Krisna's service takes on the responsibility of formulating the "ShopSphere Account Holder" Data Verification Request (DVR), which serves as the benchmark for validating "ShopSphere ID Token" user information. In the zkPass ecosystem, the Krisna service takes the role of the Proof Verifier. To craft precise DVR queries, Krisna needs a comprehensive grasp of the data structure of the ShopSphere ID Token, as specified by the ShopSphere OIDC Provider. By employing the zkPass Query Language, Krisna is able to target particular fields within the user data through the concept of 'Variable'. Key guidelines for integration consist of the following two main steps:
The Krisna service needs to provide a RESTful API that allows for the secure retrieval of DVRs. This API must be equipped with strong user authentication measures to ensure that only the rightful owner can access their data. While zkPass doesn't specify the exact methods for authentication, the semantics of the API, or the formats of responses, it offers developers the freedom to create their own implementation.
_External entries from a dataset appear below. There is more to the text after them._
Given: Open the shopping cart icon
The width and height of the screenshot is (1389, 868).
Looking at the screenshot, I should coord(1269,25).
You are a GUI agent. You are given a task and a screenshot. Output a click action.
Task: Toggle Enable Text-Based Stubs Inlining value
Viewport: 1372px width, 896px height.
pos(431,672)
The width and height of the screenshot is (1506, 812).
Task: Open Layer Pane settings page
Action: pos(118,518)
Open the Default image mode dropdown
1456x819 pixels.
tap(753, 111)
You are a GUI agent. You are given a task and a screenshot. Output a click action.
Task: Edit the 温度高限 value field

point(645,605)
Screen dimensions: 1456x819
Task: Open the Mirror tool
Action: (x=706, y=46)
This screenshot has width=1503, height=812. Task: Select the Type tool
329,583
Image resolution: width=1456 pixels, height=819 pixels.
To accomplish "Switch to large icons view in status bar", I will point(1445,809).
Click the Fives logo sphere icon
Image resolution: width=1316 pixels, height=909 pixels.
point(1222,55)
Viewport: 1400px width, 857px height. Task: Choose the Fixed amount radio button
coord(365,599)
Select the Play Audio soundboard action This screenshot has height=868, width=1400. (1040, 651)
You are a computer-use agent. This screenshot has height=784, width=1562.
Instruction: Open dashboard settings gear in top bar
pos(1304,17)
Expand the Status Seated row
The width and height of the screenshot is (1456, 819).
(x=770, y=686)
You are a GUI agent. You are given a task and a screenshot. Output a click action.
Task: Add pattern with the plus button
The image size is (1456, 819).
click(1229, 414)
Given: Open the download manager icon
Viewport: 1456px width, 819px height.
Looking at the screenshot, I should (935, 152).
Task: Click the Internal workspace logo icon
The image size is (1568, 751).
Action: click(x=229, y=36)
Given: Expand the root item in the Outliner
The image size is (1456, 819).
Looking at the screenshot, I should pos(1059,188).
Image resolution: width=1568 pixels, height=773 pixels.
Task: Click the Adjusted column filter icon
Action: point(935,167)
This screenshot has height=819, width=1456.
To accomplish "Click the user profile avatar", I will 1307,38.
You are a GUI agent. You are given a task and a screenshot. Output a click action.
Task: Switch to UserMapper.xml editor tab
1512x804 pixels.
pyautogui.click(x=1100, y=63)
Generally, this API is used by the Data Holder as a starting point in the data verification process.
Signing the DVR
To support the smooth functioning of the zkPass process, the Krisna service is required to sign the "ShopSphere Account Holder" DVR object into a JWS (JSON Web Signature) token. To make this task easier, the zkpass-client SDK library offers a function specifically designed to streamline the signing process.
In addition, the Krisna service needs to provide the necessary public key that allows for the verification of the signed DVR. This distribution can be handled either manually or through an out-of-band method, or more efficiently, through a programmatic API call, as outlined by the JSON Web Key Set (JWKS) protocol.
After the ShopSphere app obtains the zkPass proof from the zkPass Service, it will send this proof to the Krisna service for validation. This is accomplished by the app using a proof verification API offered by the Krisna service. Similar to other aspects of zkPass, the specific methods for authentication, the design of the API, and the response formats are not rigidly defined by zkPass, allowing developers the flexibility to tailor their own implementations.
To process this verification request, the Krisna service will employ the verify_zkpass_proof
function, which is a part of the zkpass-client SDK library. This function is designed to efficiently handle the verification of the zkPass proof.
By adhering to these guidelines, Krisna reinforces the overall security and effectiveness of the zkPass ecosystem, thereby providing a reliable and secure means of data verification.